# Work instructions:
All pictures are to be dropped, and the remaining data set down exactly.

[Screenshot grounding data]
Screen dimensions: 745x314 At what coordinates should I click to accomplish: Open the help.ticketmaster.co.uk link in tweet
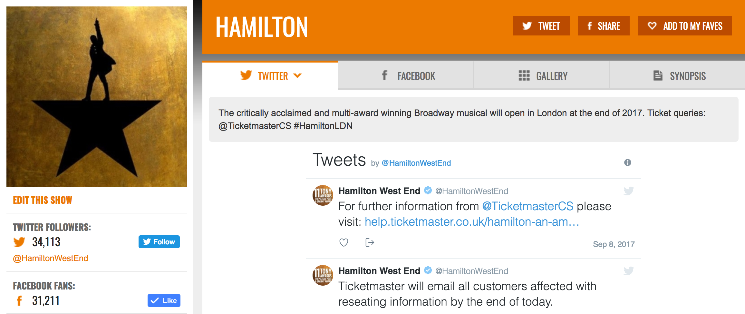tap(472, 222)
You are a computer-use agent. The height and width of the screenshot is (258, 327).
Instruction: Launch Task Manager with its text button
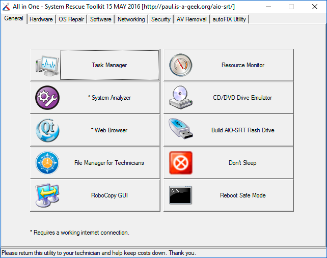click(x=110, y=65)
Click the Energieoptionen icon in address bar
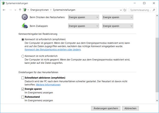The height and width of the screenshot is (113, 159). tap(25, 10)
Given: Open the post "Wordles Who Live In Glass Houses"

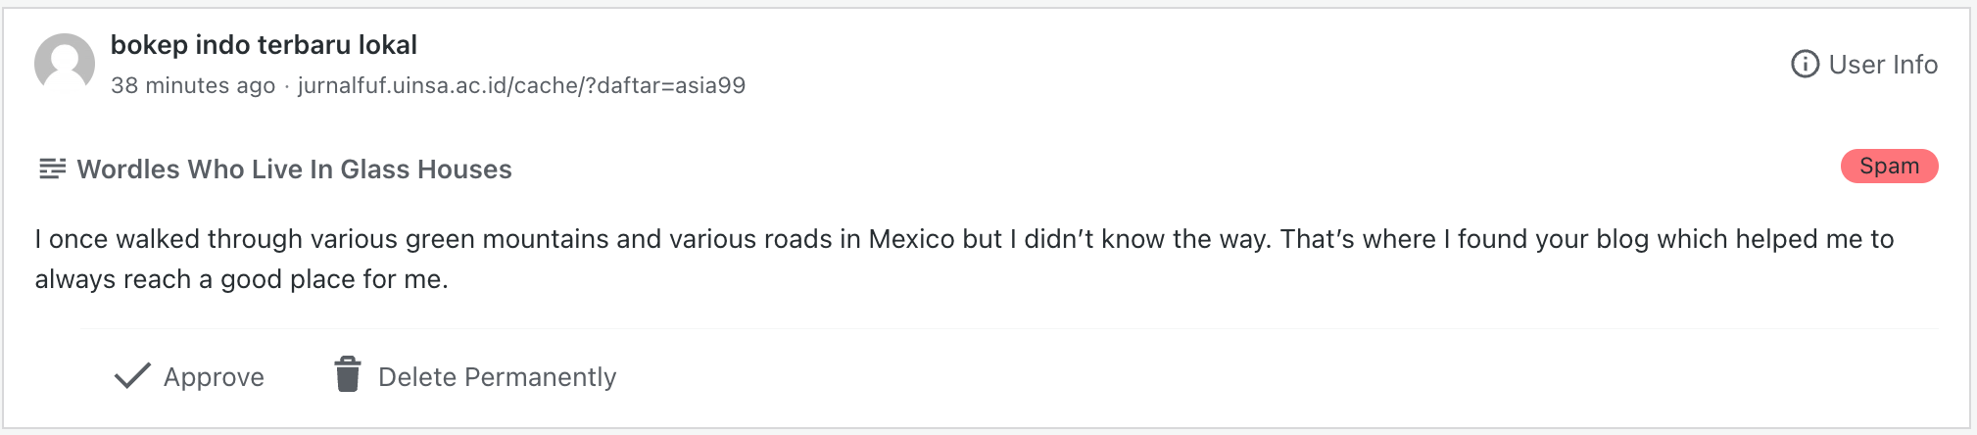Looking at the screenshot, I should (x=294, y=169).
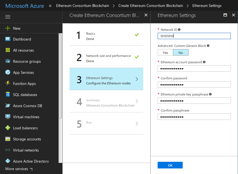
Task: Collapse breadcrumb with double chevron
Action: (x=50, y=6)
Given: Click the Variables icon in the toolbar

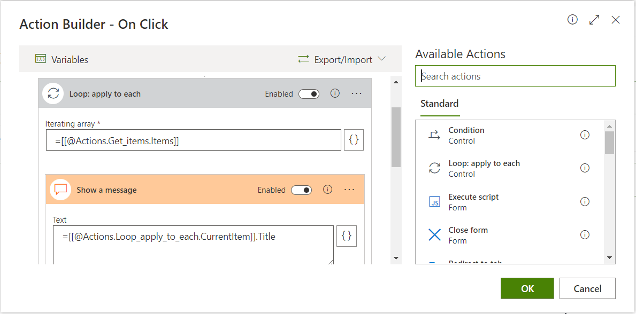Looking at the screenshot, I should point(41,59).
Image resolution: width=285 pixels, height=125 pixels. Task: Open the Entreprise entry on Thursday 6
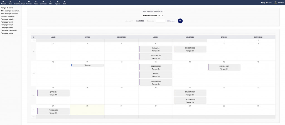click(156, 49)
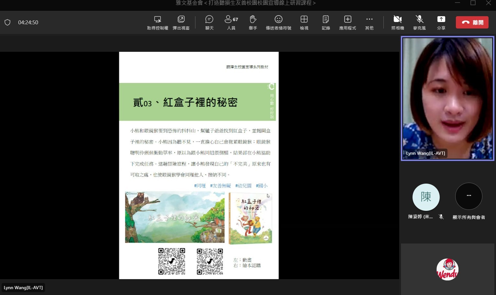
Task: Click the 陳姿婷 participant avatar
Action: coord(426,197)
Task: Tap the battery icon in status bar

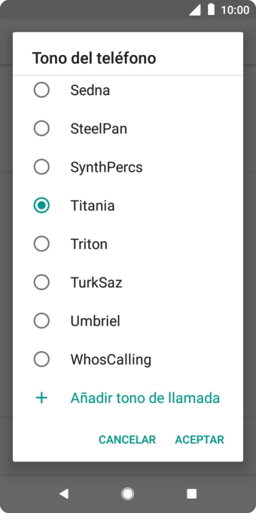Action: click(211, 10)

# Solution to this exercise:
Screen dimensions: 745x314 At what coordinates should I click to accomplish: Open the help.ticketmaster.co.uk link in tweet
tap(472, 222)
You are a computer-use agent. The height and width of the screenshot is (258, 327).
Instruction: Launch Task Manager with its text button
click(x=110, y=65)
Click the Energieoptionen icon in address bar
The height and width of the screenshot is (113, 159). tap(25, 10)
Given: Open the post "Wordles Who Live In Glass Houses"

Looking at the screenshot, I should (x=294, y=169).
Task: Collapse breadcrumb with double chevron
Action: (x=50, y=6)
Given: Click the Variables icon in the toolbar

Looking at the screenshot, I should point(41,59).
Image resolution: width=285 pixels, height=125 pixels. Task: Open the Entreprise entry on Thursday 6
click(156, 49)
Task: Click the 陳姿婷 participant avatar
Action: coord(426,197)
Task: Tap the battery icon in status bar

Action: click(211, 10)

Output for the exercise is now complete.